Digérer la torture – Avaler des mensonges…

Depuis vendredi 13 juillet (ça sonne un peu comme une mauvaise blague superstitieuse), on a pu lire dans « midi libre » l’article suivant :

Les abattoirs Alazard et Roux à Tarascon (Bouches-du-Rhône) vont préparer gratuitement à la banque alimentaire de Vaucluse la viande de 6 taureaux tués dimanche prochain dans les arènes de Châteaurenard.

Les anti-corridas dénoncent ce« pacte inacceptable » sur les réseaux sociaux.

Thierry Hély, porte-parole de la Flac (Fédératon des Luttes pour l’Abolition des Corridas) a déclaré ce vendredi matin sur France Bleu Vaucluse: « Nous on se lève contre ce genre d’initiative sur le plan éthique.

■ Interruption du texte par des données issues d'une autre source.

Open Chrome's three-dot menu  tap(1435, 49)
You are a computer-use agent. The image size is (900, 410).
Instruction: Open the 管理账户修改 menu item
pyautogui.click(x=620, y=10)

On ne peut pas offrir cette viande qui a été le produit d’une pratique cruelle et d’unetorture caractérisée dans les arènes. Pour nous c’est inadmissible. »

Pour Maïté Grégoire Bruché, la présidente de la banque alimentaire Vaucluse citée par nos confrères, il n’est pas question de refuser cette viande : « Ce don c’est quelque chose d’exceptionnel pour nous. Six taureaux de combat de plus de 600kg chacun ça représente 10 000 repas« .

Elle ajoute que tous les bénéficiaires seront informés de l’origine de la viande.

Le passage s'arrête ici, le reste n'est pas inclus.